MARCIANISE. Firme false, i candidati sconfitti alle elezioni si costituiranno parte civile. Un appello al servitore dello Stato Ovalletto: si riscatti con l’esercizio della verità

5 Giugno 2019 - 19:14

MARCIANISE – Dario Abbate, candidato sindaco sconfitto alle elezioni comunali del 2016, ma probabilmente anche i consiglieri di opposizione e alcuni di quelli non eletti nelle liste della coalizione sconfitta, presenteranno, al Tribunale di Santa Maria Capua Vetere, istanza di ammissione alla costituzione di parte civile qualora tutti, ma anche uno solo degli indagati sulla vicenda delle firme false della lista “Orgoglio Marcianisano” subisse un provvedimento di rinvio a giudizio, a firma del Gup che di qui a poco sarà chiamato a presiedere l’udienza preliminare.

Una notizia che dà l’idea di quanto esacerbato sia il clima e di quanto fondato risentimento pervada un confronto politico che il sindaco Antonello Velardi, volutamente, ha trasformato in una vera e propria corrida, allo scopo di distogliere l’attenzione dalla deludente gestione di governo e dal nulla o poco meno dato da questa amministrazione a una città sicuramente arretrata sotto ogni punto di vista rispetto alle pur non luminose esperienze del passato di De Angelis e Antonio Tartaglione.
Una breve riflessione va fatta premettendo che noi non abbiamo nulla di personale nei confronti di alcuno.

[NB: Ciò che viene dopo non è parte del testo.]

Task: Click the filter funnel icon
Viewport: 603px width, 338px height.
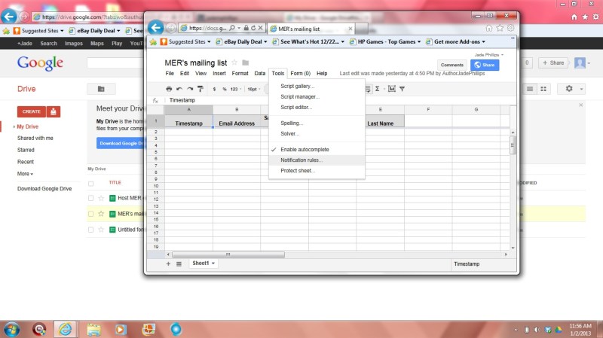Action: pyautogui.click(x=402, y=89)
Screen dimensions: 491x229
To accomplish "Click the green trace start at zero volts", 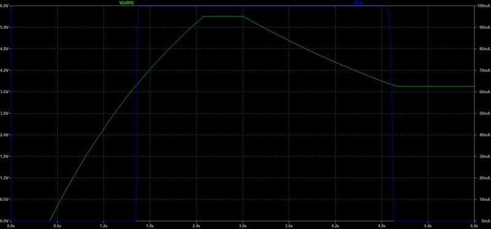I will [50, 220].
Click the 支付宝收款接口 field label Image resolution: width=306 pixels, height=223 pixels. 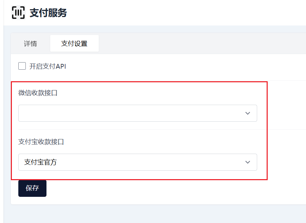click(41, 142)
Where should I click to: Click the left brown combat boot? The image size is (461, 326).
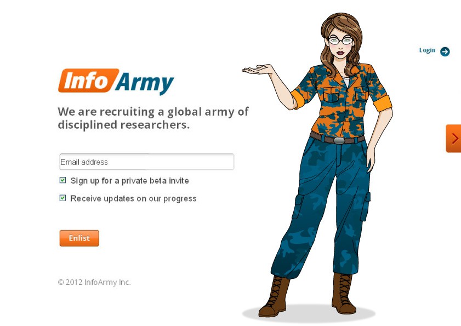274,296
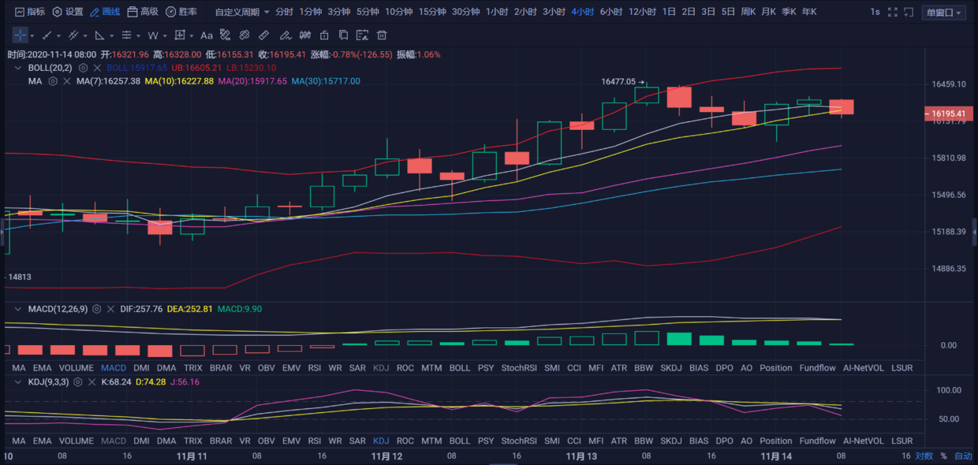This screenshot has width=978, height=465.
Task: Select the crosshair cursor drawing tool
Action: (20, 35)
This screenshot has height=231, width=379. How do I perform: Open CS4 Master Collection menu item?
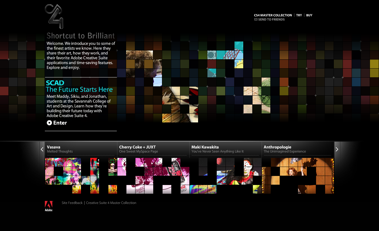coord(273,15)
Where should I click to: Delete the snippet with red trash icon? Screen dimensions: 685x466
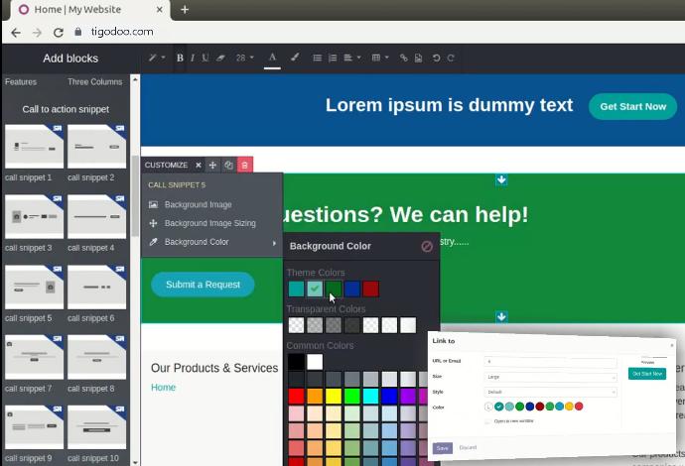point(245,166)
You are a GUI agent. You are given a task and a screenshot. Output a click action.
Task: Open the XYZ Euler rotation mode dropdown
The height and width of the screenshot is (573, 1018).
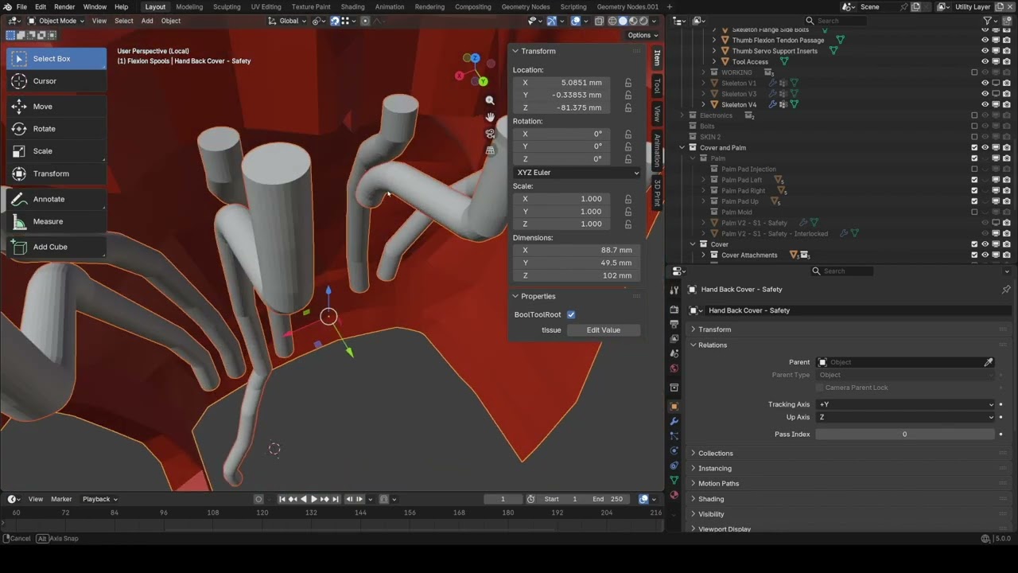click(x=577, y=173)
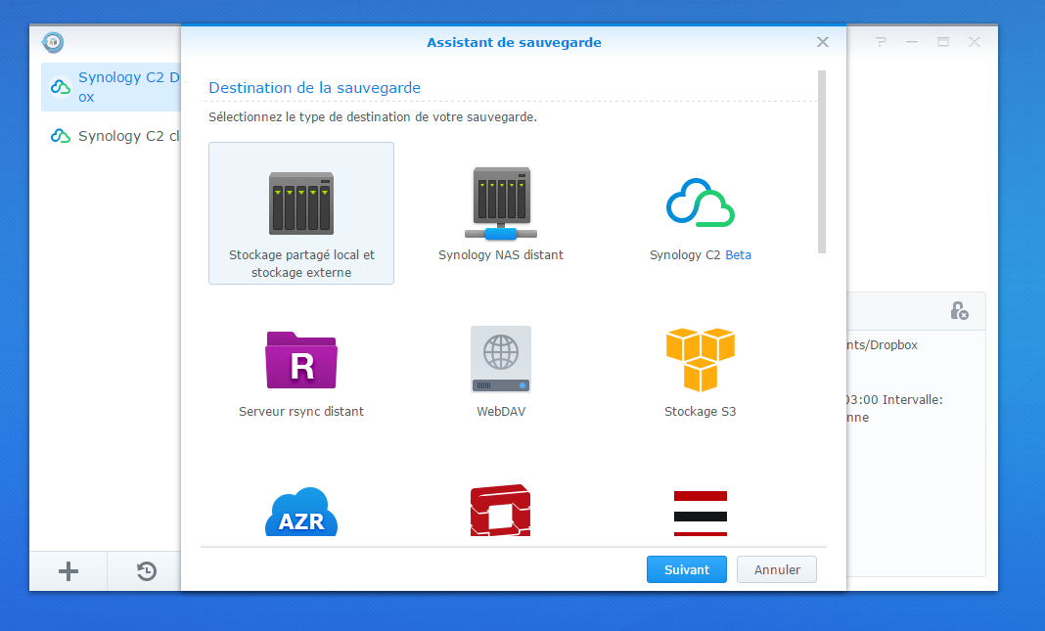Click the Suivant button
The width and height of the screenshot is (1045, 631).
686,569
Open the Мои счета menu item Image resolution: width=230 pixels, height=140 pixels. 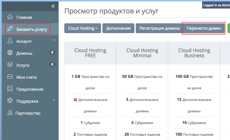click(x=26, y=77)
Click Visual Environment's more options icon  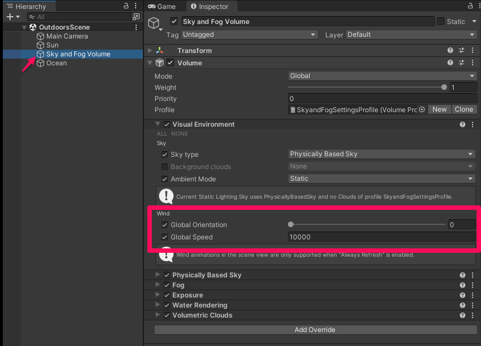click(x=472, y=124)
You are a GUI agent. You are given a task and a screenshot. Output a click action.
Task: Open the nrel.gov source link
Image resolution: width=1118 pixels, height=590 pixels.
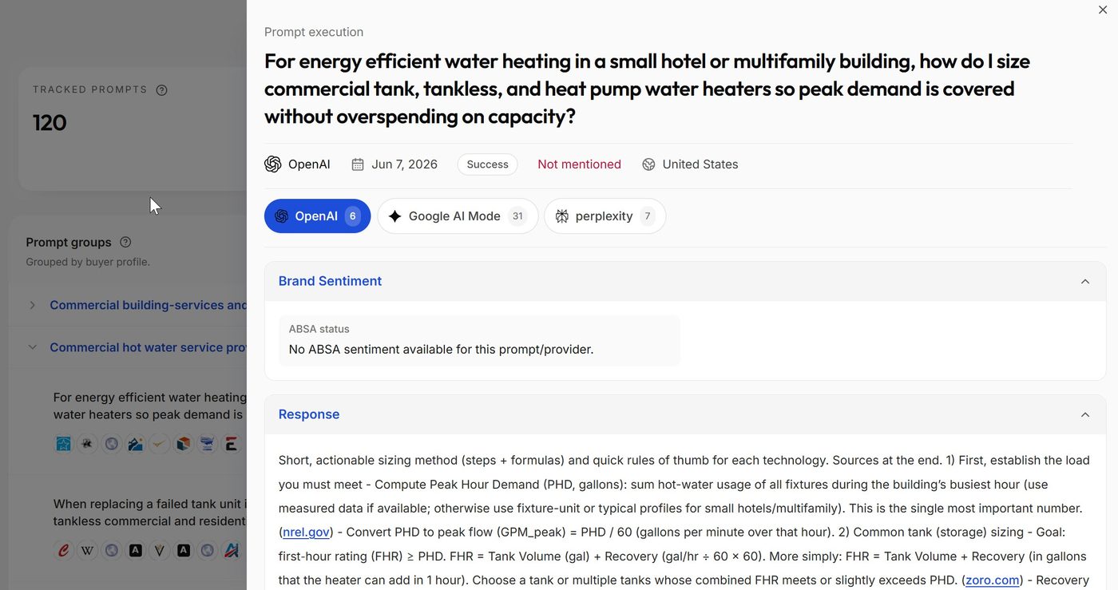pos(306,532)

Peraltro, colui che ha posto la prima firma sotto alla lista incriminata, cioè il poliziotto della questura di Caserta, Ovalletto, non l’abbiamo mai incontrato.
Stesso discorso per “frogman” Pasquale Bellopede che conosciamo solo di fama quale organizzatore dell’annuale Sagra della Rana.

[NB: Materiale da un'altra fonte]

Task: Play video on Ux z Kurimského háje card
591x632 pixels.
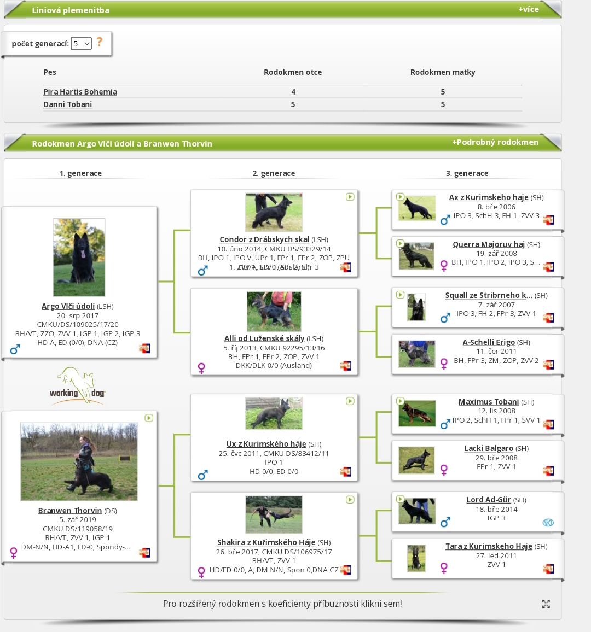Action: pos(350,401)
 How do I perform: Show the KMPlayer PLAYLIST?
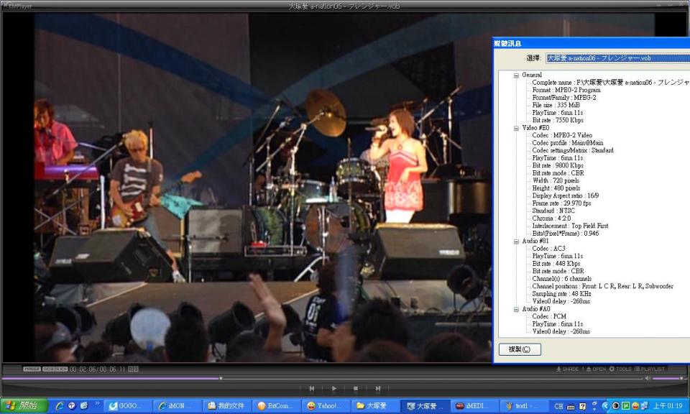coord(650,369)
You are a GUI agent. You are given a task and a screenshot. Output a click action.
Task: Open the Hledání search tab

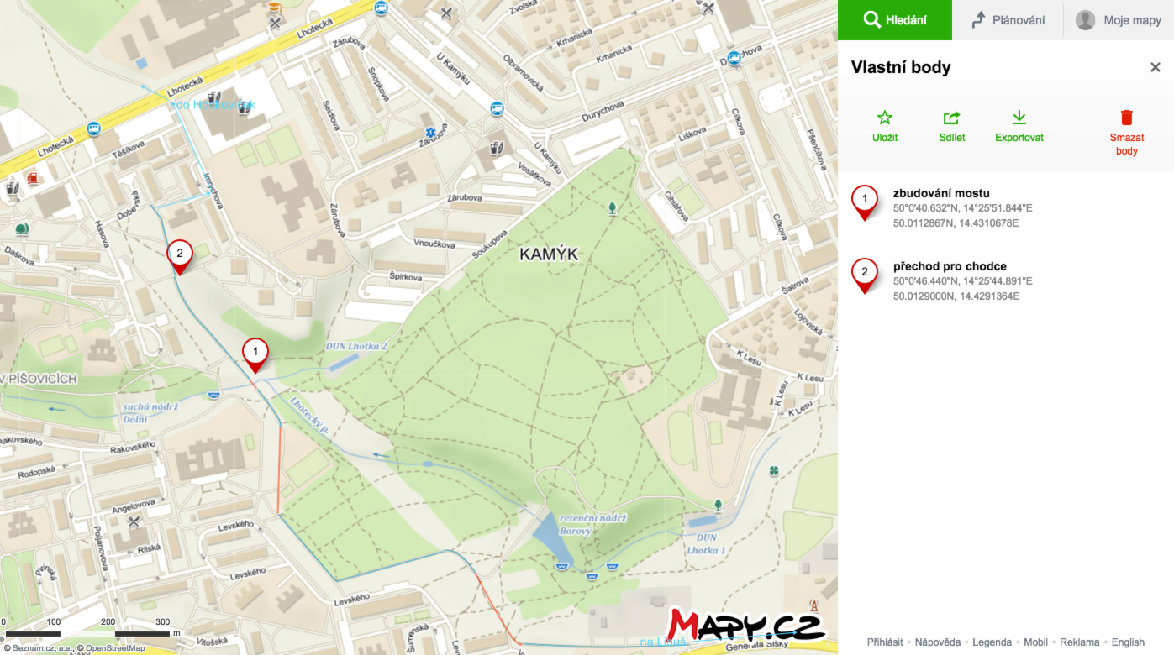click(x=895, y=20)
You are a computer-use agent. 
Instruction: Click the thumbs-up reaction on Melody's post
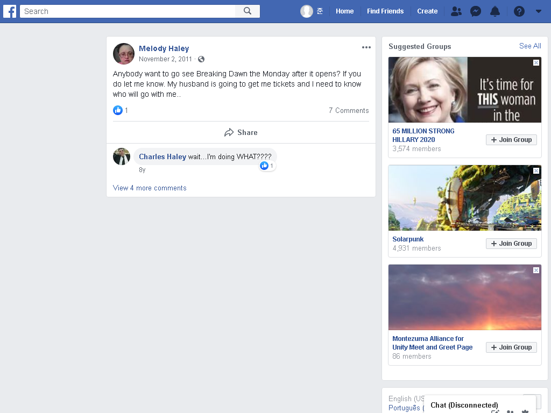[118, 110]
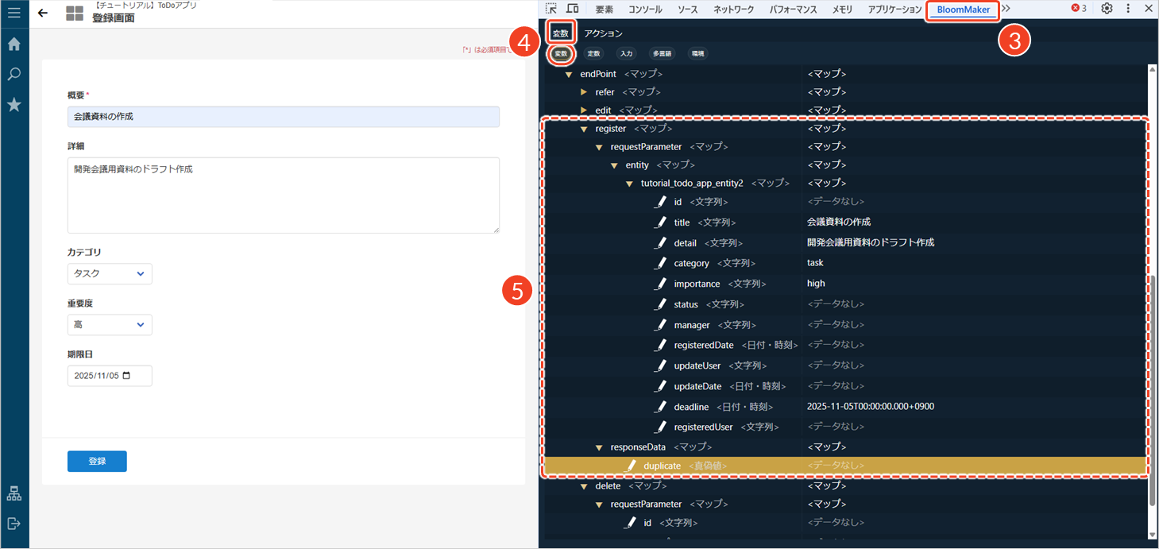
Task: Select the 定数 filter pill
Action: [593, 54]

Sappiamo, come appena detto, che Ovalletto è un poliziotto. Ci dicono che oltre ad essere un amico intimo del sindaco Antonello Velardi, fa parte anche della sua scorta.
Ci chiediamo, però, lo facciamo con lui ma lo faremmo con qualsiasi altro servitore dello Stato, quanto conti nella sa vita e nella sua coscienza la fratellanza con il sindaco di Marcianise e quanto conti invece il dovere di difensore della legge, di tutore dell’ordine e del diritto.
Dovrebbe spiegarlo lui, soprattutto ai suoi superiori.

Mettiamo che lui abbia firmato quell’elenco di nomi senza guardarlo. Così, superficialmente, dando per scontato che quelle erano tutte firme valide, tra le quali quelle di due camorristi incalliti.
Per cui diamo per scontato, e glielo auguriamo anche, che quella di Ovalletto sia stata solo una leggerezza.
Se davanti al giudice se la potrà cavare con un buffetto, non può essere così al cospetto dell’amministrazione dello Stato da cui dipende.

Perché un poliziotto, peraltro esperto e navigato qual è lui, non può firmare qualsiasi cosa, nel momento in cui quella firma implica una responsabilità di tipo amministrativo e dunque inerente al diritto pubblico.
Un poliziotto questo non se lo può permettere.
Ovalletto potrà essere anche un non colpevole per la giustizia, ma dovrebbe rendersi protagonista di un atto di resipiscenza che lo conduca a scegliere tra due possibilità.

Lasciare volontariamente il corpo della Polizia dello Stato oppure ammettere davanti ai giudici di aver sbagliato e di averlo fatto perché c’è stato qualcuno che gli ha detto di muoversi rapidamente in quelle giornate, visto che la necessità di favorire due o tre candidati aveva portato il Velardi, all’ultimo momento, a mettere in piedi una seconda lista civica oltre a quella già pronta.
Questo deve raccontare Ovalletto.

Ci rivolgiamo a lui e solo a lui perché, a suo tempo, ha giurato sulla Costituzione, dunque sulla massima fonte di quel diritto pubblico vilipeso da questa storia, e oggi deve dimostrare che se un uomo può sbagliare, se un poliziotto può sbagliare, lo stesso poliziotto, se vuol rimanere tale, deve dire tutta la verità e nient’altro che la verità, anche se il suo status di imputato non glielo impone.